Une chronique de Daniel Schneidermann (Arrêt sur images) très pertinente à mon sens
Fin de récré
Barthès à Plenel, invité spécial du Petit journal : "cette Une de Charlie, beaucoup de musulmans la trouvent choquante. Et vous ?" Il lui montre évidemment "la" couverture, la dernière. Plenel élude. "Moi je défends le droit à la caricature. Mais je ne pense pas que toute la presse est la même. Pour ma part, je n'aurais pas..." "Est-ce que vous la trouvez choquante ?" "Je comprends que des gens puissent la trouver choquante. Je ne suis pas pour qu'on tue, et je trouve scandaleux comme beaucoup de nos compatriotes de toutes origines, qu'on tue pour ça..." "Est-ce que vous, vous la trouvez choquante ? " "Je ne suis pas concerné, mais je vais vous dire..." " Il y a beaucoup de mais, dans ce que vous dites" "Je ne pense pas que dans le débat public, on puisse tout prendre à la rigolade, à l'ironie, à la moquerie" "C'est pas justement le moment de défendre la rigolade et la moquerie ?" "Ca dépend si elle s'attaque à des personnes. La haine ne peut pas avoir l'excuse de l'humour".

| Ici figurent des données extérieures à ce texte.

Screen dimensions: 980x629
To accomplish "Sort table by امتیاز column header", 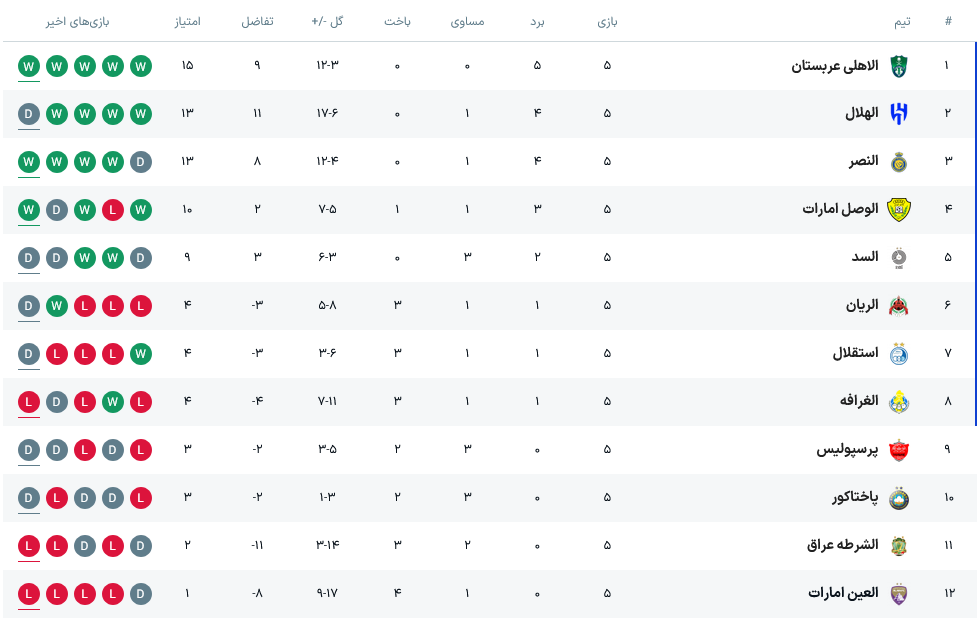I will point(188,21).
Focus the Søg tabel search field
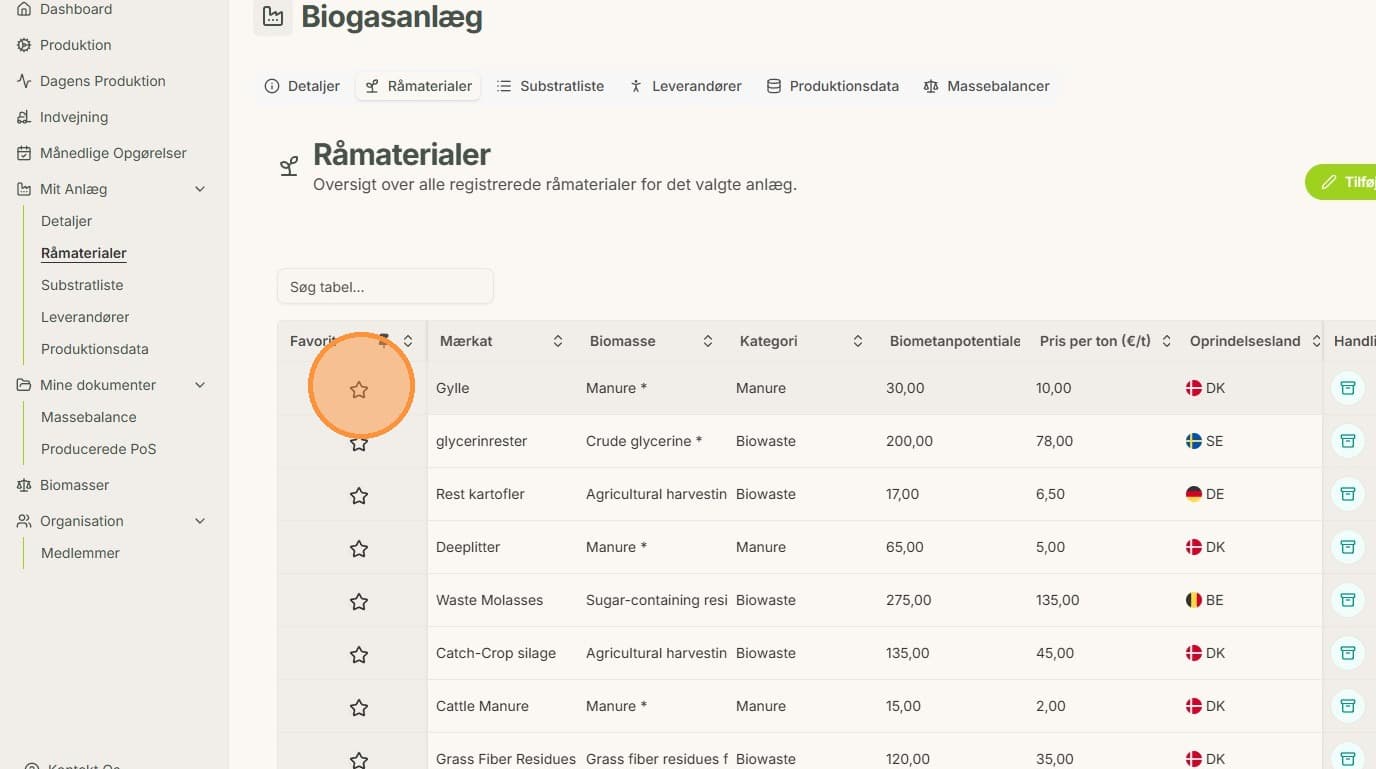 point(385,286)

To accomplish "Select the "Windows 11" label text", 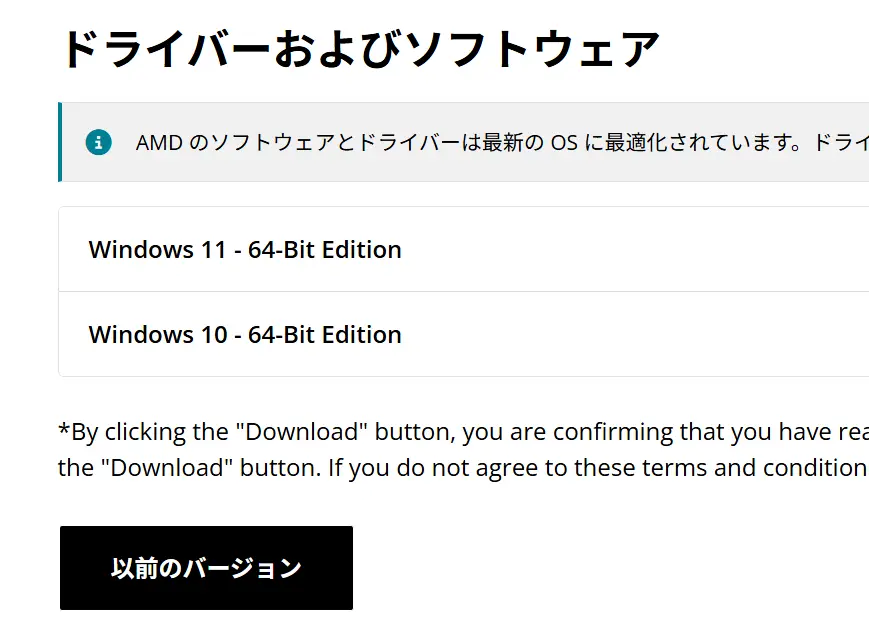I will pos(157,249).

"La haine" ! Diable. A qui s'adresse l'avertissement ? Pas à Charlie, bien entendu. Mais alors à qui ? Comment à la fois rester solidaire des caricaturistes assassinés, et siffler tout de même la fin de la récré, la fin des petits dessins incendiaires ? A la quatrième relance, le patron de Mediapart finit par trouver le passage : oui à la caricature, mais si elle reste sagement à sa place de transgression, et ne prétend pas constituer la norme. Donc, si on comprend bien, OK aux gribouillages, mais en marge de la Copie Majuscule du Débat Public. Et si possible, à l'encre sympathique. Une des cibles possibles de cette analyse ne serait pas très difficile à trouver : elle est exactement en face de Plenel. C'est Barthès, allégorie vivante de la Transgression devenue Norme. Mais Barthès ne pose pas la question.

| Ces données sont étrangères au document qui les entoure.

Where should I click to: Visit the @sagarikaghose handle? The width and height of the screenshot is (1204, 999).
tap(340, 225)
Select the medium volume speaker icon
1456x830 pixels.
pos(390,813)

Le lendemain matin, sur Europe 1, Thomas Sotto interroge Riss, le nouveau directeur de Charlie Hebdo. Il s'agit, avec les ménagements qu'impose son état de rescapé, de le rappeler gentiment, là encore, aux réalités du vivrensemble. Car le vivrensemble est de retour. Plus que jamais. "Après votre dernière couverture, il y a eu dix morts au Niger. Y aura-t-il des caricatures de Mahomet dans le prochain numéro ?" Non, sans doute pas. D'ailleurs, explique Riss, on ne sait pas encore quand sortira le prochain numéro. Quant aux dix morts au Niger, Riss rappelle simplement que les fous n'ont pas besoin de Charlie pour massacrer. Une tentative d'organiser le concours de Miss Monde au Nigeria (1), en 2002, avait fait 200 morts.
Fin de la récré. Retour aux hymnes, au drapeau, aux cérémonies patriotiques, à la recherche désespérée de causes communes. On n'aimerait pas être à la place "des Charlie", à la reparution, avec cette injonction schizophrène qui va peser sur eux. Continuez, mais surtout calmez-vous. Soyez sereins, au milieu des escadrons de CRS qui vont vous protéger. Transgressez tranquillement, sous le regard angoissé du monde entier. On n'a pas fini de rire.
N.D.L.R
"Je lui dirais… que les sottises imprimées n’ont d’importance qu’aux lieux où l’on en gêne le cours ; que sans la liberté de blâmer, il n’est point d’éloge flatteur ; et qu’il n’y a que les petits hommes qui redoutent les petits écrits."